[news] Hip Hoppers and Black Panthers in the Holy Land

Ishaq ishaq1823 at telus.net
Sat Jun 19 20:55:51 PDT 2004


Hip Hoppers and Black Panthers in the Holy Land

<mailto:montfu65 at hotmail.com>

    Ethiopian Jews often live in refugee camps reminiscent of those in
    which Palestinians are confined. Ethiopian Jews say they are often
    referred to as "primitives," that their Jewishness is regularly
    questioned and they are often made to go through conversion rituals
    despite being born and raised Jewish. ...In 1996, relations between
    the Ethiopian community and the Israeli state hit a low point, when
    it was discovered that Israeli hospitals regularly threw out all
    blood donated by Ethiopians for fear that it was contaminated by AIDS.

Hip Hoppers and Black Panthers in the Holy Land

By Hisham Aidi

Last week, the Jewish affairs weekly, The Forward, reported that a 
leading Conservative rabbi in Israel was charging two Orthodox kibbutzim 
in Israel with discrimination after they refused to admit two Ugandan 
Jews to their Hebrew language programs.
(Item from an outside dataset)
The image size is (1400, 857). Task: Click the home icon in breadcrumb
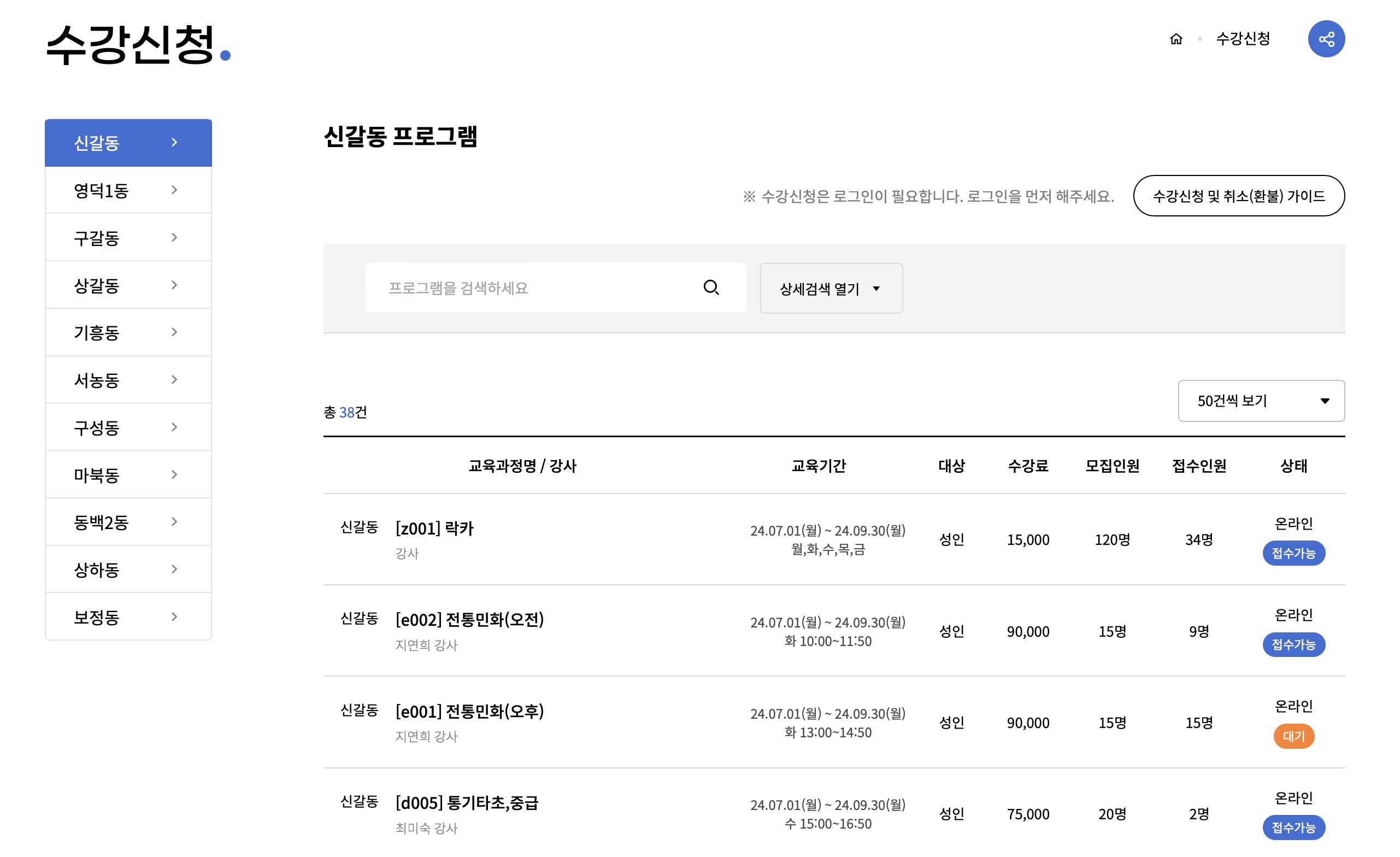[x=1175, y=39]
The director of the Rabbinical 
Assembly of Israel, Rabbi Andrew Sacks, alleged that the two East 
Africans -- members of the Abayudaya community of 600 Ugandans whose 
forefathers embraced Judaism in 1919 -- were not allowed into the 
classes because they were black. "We have had a myriad of problems with 
the Interior Ministry in regards to persons of color," Sacks stated. 
"Virtually every Conservative convert that was a person of color was 
immediately suspect."

The incident sparked a lively discussion in Israeli newspapers about 
race and discrimination in Israeli society, and about the increasing, 
well "blackness" of African Jews in Israel. At the Central Bus Station 
in Tel Aviv, in an area known locally as Little Africa, one often sees 
Ethiopian Jewish teenagers milling around, sporting baggy jeans, Kangol 
hats, sports jerseys, voguish hairstyles - African braids, Rastafarian 
dreads, bald heads - and the occasional yarmulke. The Ethiopian youth, 
many of whom are often suspected of petty crime and drug use, are an 
indicator to many social critics that Israel is developing a new kind of 
underclass. They're also another example of how marginalized, 
disaffected youth of color the world over increasingly look towards 
African Americans, American black culture and the Civil Rights struggle 
when trying to make sense of their own predicaments.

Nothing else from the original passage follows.